== Task ==
Your answer must be every line of the data that contains "will".

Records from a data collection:
[Start of Attachment]
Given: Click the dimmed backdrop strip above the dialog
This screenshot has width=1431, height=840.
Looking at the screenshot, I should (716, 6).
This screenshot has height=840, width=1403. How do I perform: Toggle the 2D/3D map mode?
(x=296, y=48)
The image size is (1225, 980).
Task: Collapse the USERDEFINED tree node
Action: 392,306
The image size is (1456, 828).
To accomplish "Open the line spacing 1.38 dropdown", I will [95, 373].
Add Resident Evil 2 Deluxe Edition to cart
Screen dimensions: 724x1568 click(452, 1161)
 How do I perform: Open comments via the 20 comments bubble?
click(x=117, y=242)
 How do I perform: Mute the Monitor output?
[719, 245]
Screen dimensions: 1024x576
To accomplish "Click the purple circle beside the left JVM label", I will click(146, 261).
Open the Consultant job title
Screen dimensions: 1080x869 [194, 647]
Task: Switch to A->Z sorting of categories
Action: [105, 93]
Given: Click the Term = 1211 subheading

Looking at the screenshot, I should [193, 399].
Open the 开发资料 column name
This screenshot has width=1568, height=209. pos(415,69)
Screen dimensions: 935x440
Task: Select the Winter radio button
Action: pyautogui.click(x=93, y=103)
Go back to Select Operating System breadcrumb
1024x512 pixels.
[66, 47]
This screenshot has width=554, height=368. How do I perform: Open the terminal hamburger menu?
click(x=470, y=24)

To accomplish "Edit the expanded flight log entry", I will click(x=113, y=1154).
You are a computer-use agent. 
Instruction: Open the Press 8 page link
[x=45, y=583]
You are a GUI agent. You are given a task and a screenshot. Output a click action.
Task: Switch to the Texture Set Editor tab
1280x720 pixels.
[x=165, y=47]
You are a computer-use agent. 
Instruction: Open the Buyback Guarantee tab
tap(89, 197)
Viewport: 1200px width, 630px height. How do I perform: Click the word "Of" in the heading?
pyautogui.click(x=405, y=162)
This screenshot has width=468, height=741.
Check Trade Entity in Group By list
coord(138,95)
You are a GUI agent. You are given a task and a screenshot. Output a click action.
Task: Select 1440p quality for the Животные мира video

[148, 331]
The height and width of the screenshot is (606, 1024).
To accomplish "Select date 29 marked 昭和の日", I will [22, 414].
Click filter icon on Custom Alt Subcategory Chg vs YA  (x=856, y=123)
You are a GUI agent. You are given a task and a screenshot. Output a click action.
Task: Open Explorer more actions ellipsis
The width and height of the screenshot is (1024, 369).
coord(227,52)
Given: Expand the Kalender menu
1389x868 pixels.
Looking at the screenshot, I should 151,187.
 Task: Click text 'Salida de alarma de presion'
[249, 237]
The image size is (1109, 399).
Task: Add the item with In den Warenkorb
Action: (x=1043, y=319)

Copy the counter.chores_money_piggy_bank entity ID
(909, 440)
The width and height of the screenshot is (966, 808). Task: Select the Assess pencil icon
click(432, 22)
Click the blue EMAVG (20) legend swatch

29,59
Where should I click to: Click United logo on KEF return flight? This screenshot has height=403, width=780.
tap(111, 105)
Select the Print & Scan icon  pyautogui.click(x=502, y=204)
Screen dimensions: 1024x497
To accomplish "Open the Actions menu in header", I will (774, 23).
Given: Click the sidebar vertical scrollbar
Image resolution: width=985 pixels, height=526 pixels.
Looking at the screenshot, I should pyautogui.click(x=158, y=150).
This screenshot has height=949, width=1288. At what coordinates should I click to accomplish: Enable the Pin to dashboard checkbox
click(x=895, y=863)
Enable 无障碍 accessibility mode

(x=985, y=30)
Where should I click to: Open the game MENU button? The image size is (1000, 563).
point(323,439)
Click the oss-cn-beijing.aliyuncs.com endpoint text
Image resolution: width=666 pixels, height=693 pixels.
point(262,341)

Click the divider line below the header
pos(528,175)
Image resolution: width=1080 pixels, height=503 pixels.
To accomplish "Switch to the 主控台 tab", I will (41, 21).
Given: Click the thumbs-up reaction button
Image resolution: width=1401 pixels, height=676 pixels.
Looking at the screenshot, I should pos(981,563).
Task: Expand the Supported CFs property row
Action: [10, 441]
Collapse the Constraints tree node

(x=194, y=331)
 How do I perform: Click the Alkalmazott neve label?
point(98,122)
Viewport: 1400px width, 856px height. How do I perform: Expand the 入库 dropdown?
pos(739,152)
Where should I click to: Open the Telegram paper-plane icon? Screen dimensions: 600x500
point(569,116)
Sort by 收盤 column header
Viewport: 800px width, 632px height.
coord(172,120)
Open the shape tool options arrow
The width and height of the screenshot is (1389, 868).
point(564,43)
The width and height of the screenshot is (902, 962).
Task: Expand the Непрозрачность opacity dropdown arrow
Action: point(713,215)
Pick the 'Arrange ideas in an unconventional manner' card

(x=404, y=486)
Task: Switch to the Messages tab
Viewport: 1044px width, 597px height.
[End of Attachment]
== Answer section ==
To accomplish "Open the line spacing 1.38 dropdown", I will [95, 373].
To accomplish "Click the purple circle beside the left JVM label", I will click(146, 261).
To accomplish "Edit the expanded flight log entry", I will click(x=113, y=1154).
To accomplish "Select date 29 marked 昭和の日", I will [22, 414].
To accomplish "Open the Actions menu in header", I will (774, 23).
To accomplish "Switch to the 主控台 tab", I will (41, 21).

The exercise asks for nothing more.